WORK TO COMPLETE:
Write out the data below word for word, leaving out every picture.

RECORDS PROVIDED:
- - -

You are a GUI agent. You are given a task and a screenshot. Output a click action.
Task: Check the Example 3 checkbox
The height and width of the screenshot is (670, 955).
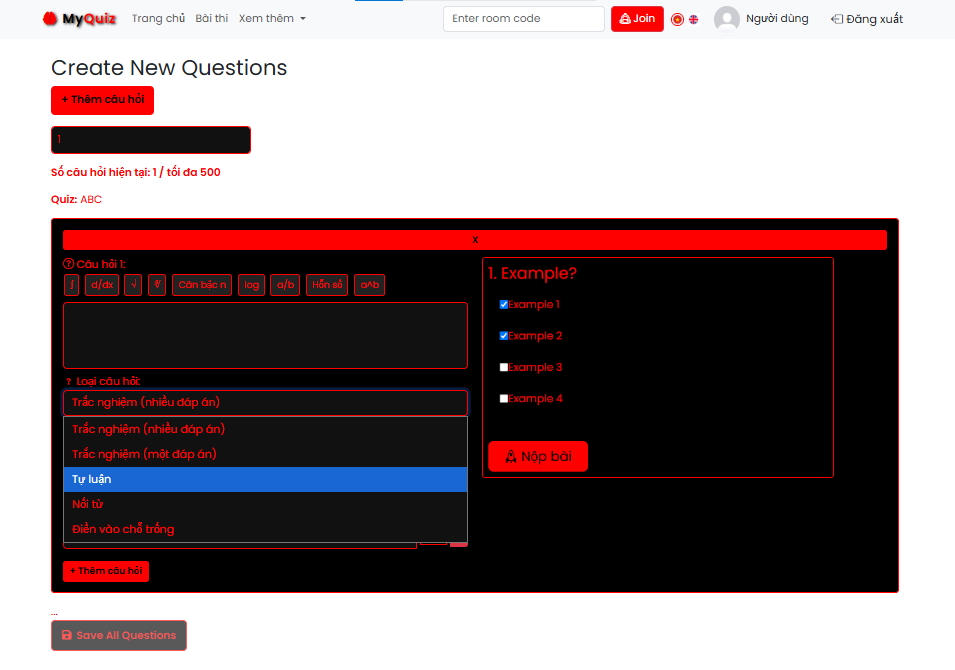point(503,367)
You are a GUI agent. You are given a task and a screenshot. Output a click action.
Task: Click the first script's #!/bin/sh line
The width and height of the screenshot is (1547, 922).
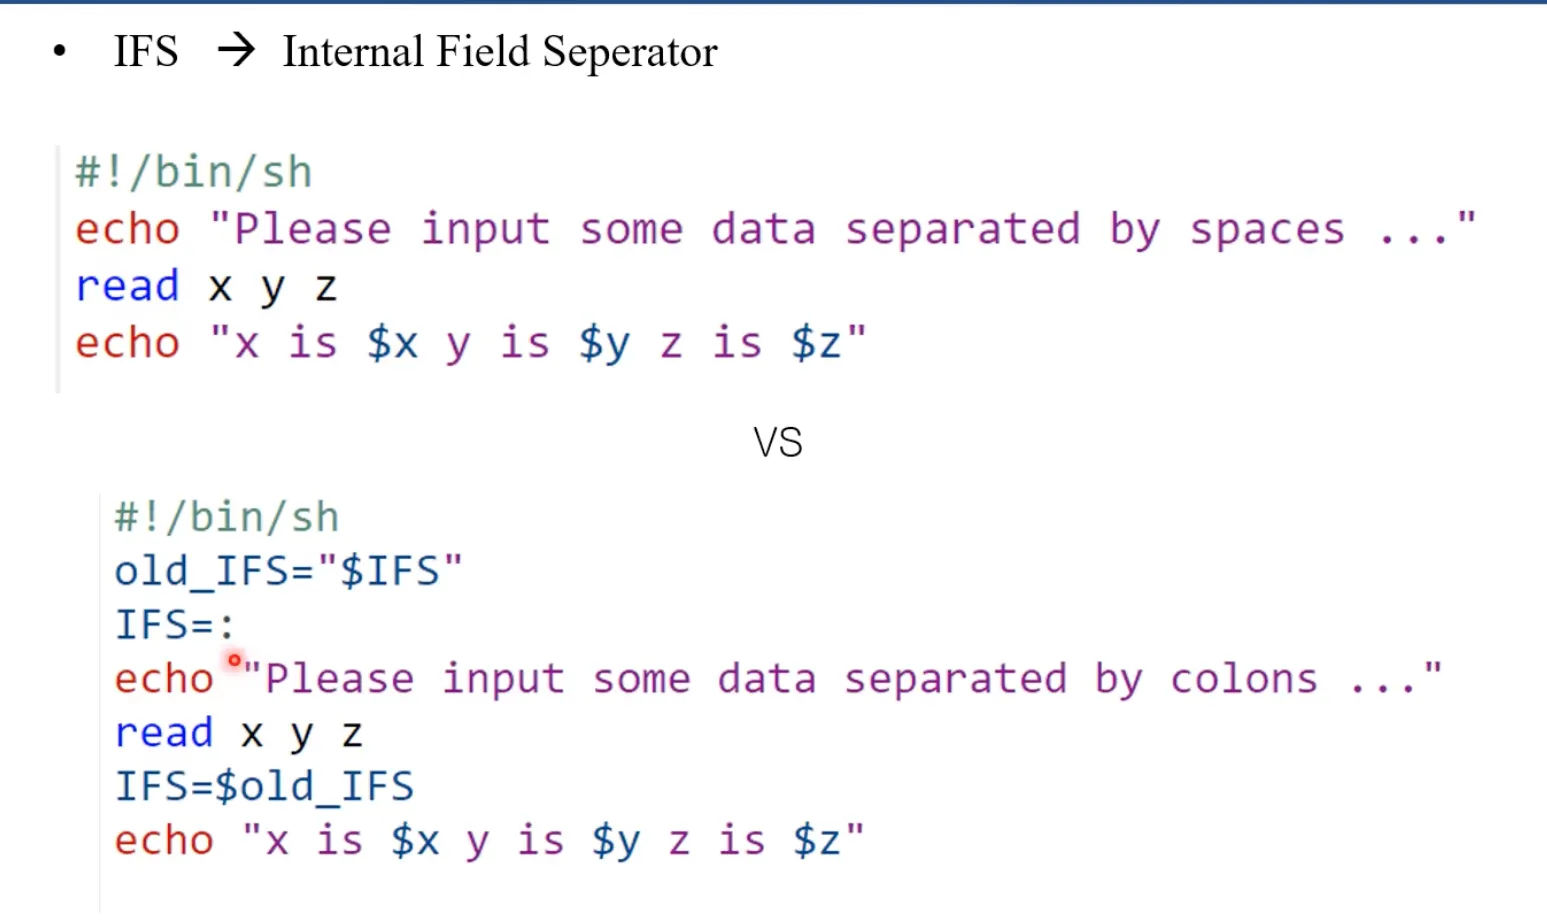point(194,173)
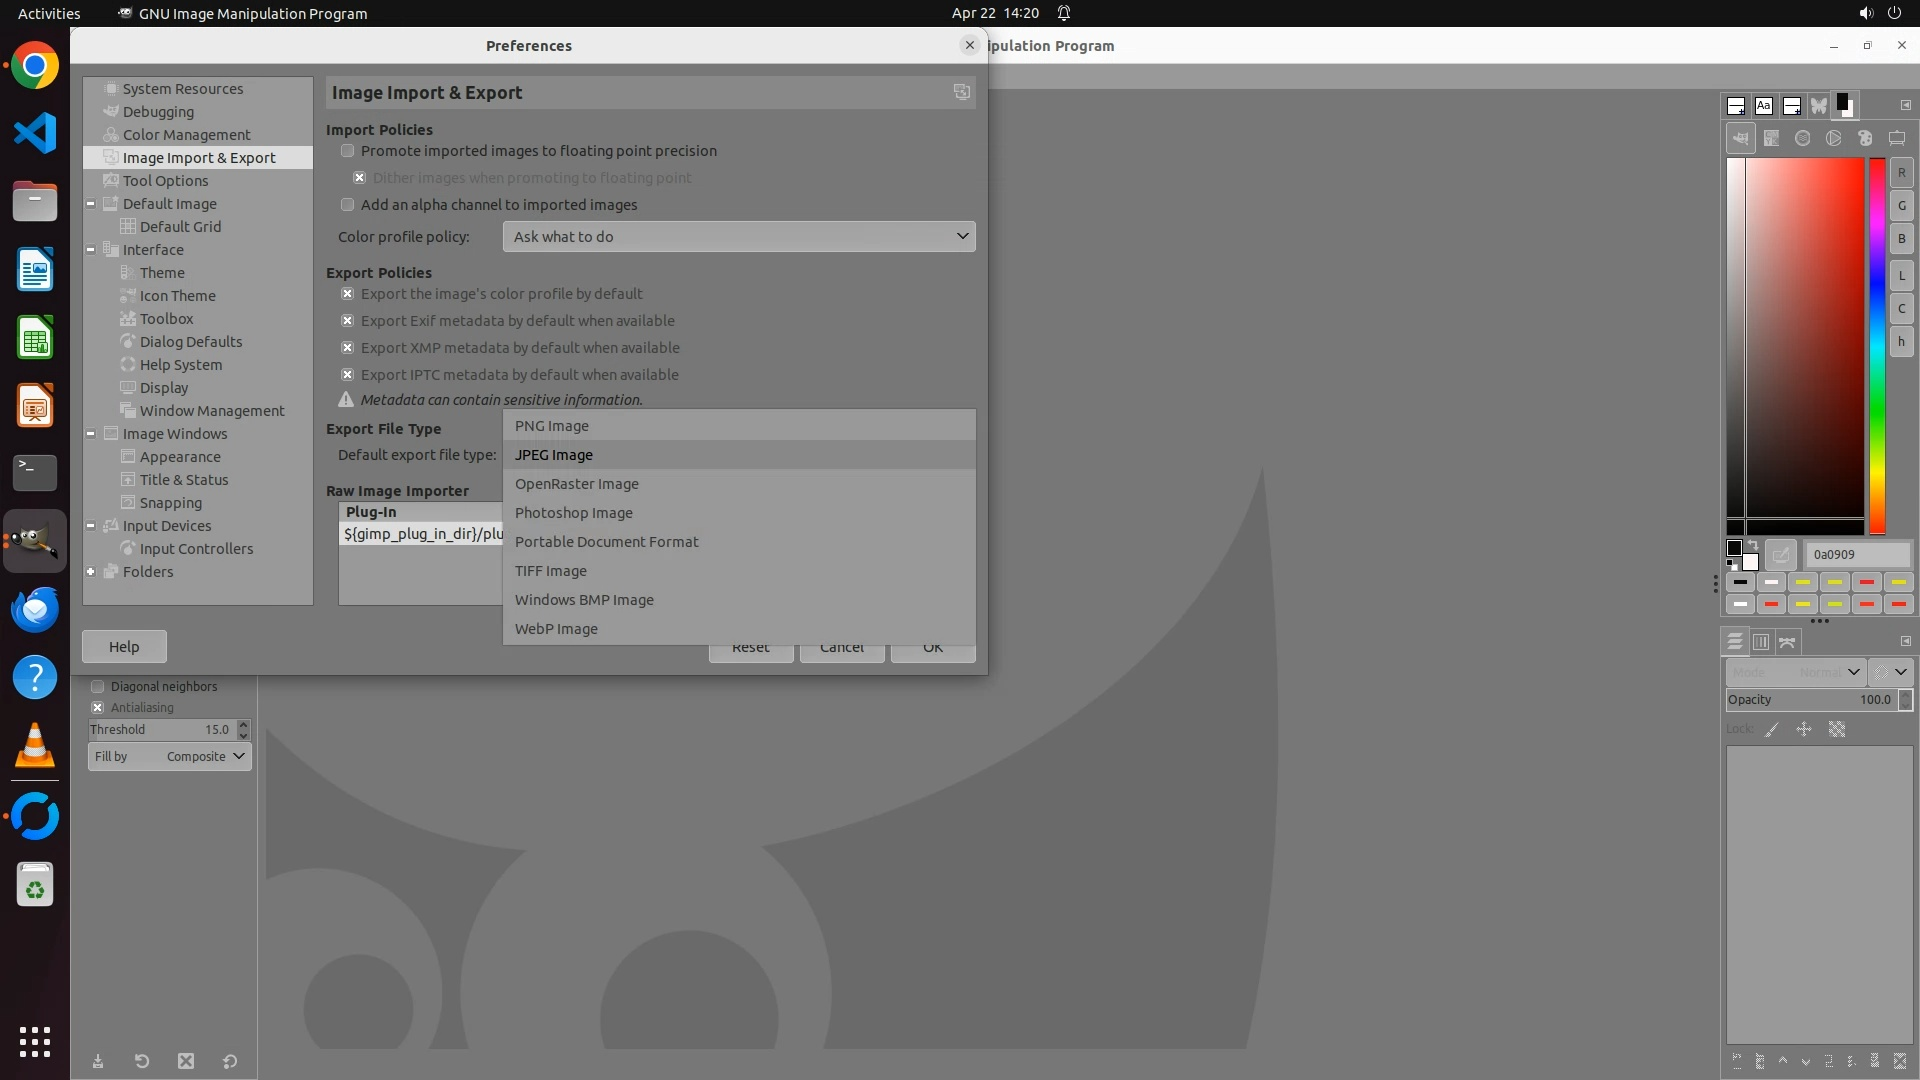Select the Watercolor color selector icon

point(1802,139)
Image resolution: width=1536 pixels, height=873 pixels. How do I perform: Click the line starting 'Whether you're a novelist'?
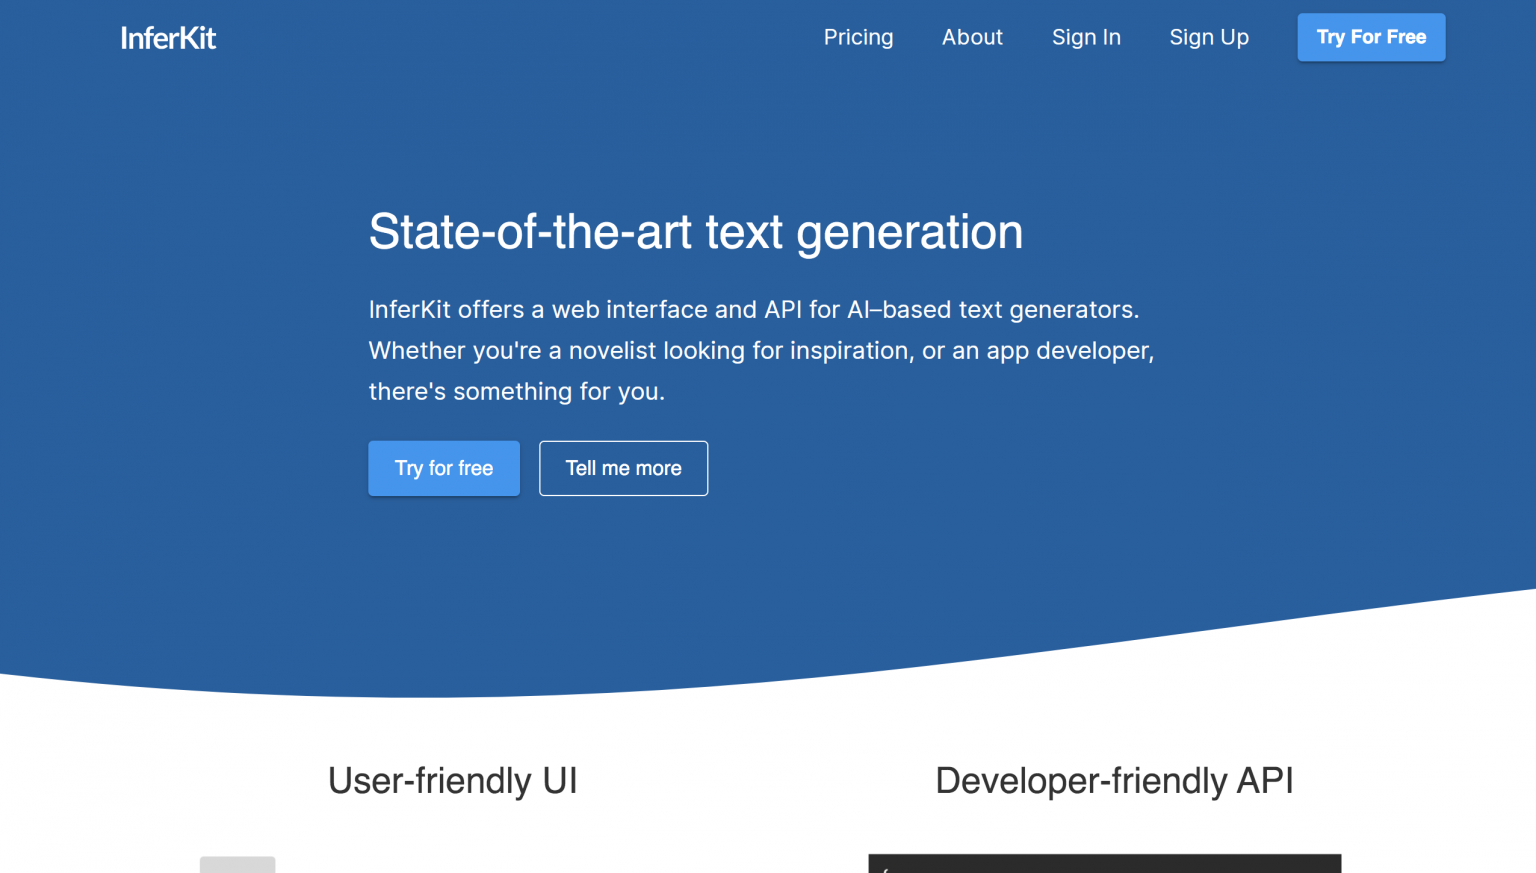click(761, 351)
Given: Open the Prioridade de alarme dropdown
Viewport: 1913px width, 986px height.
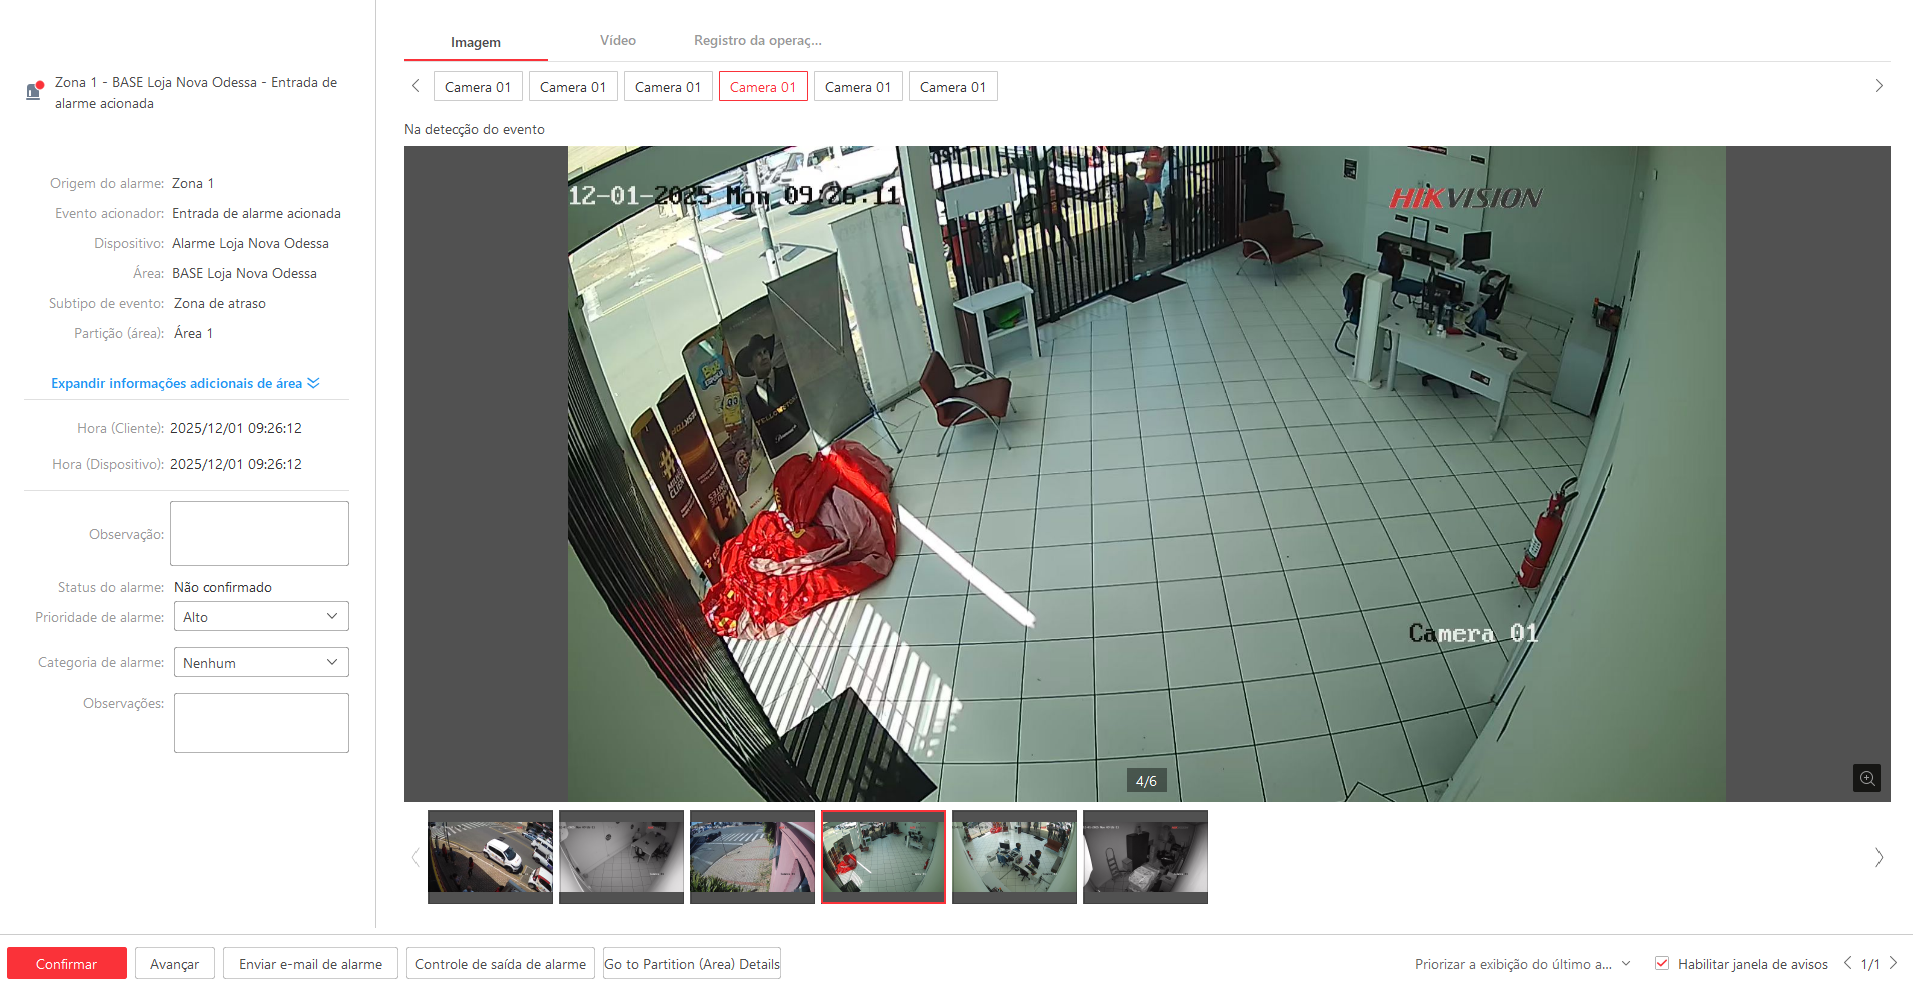Looking at the screenshot, I should [x=261, y=617].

- - -

EXERCISE ANSWER:
You are a GUI agent. You are given a task and a screenshot. Output a click action.
Task: Check the Example 3 checkbox
The height and width of the screenshot is (670, 955).
point(503,367)
You are a GUI agent. You are given a task and a screenshot. Output a click action.
Task: Click the first script's #!/bin/sh line
The width and height of the screenshot is (1547, 922).
point(194,173)
Select the Watercolor color selector icon

point(1802,139)
Image resolution: width=1536 pixels, height=873 pixels. How do I perform: Click the line starting 'Whether you're a novelist'?
click(761, 351)
Given: Open the Prioridade de alarme dropdown
Viewport: 1913px width, 986px height.
Looking at the screenshot, I should [x=261, y=617].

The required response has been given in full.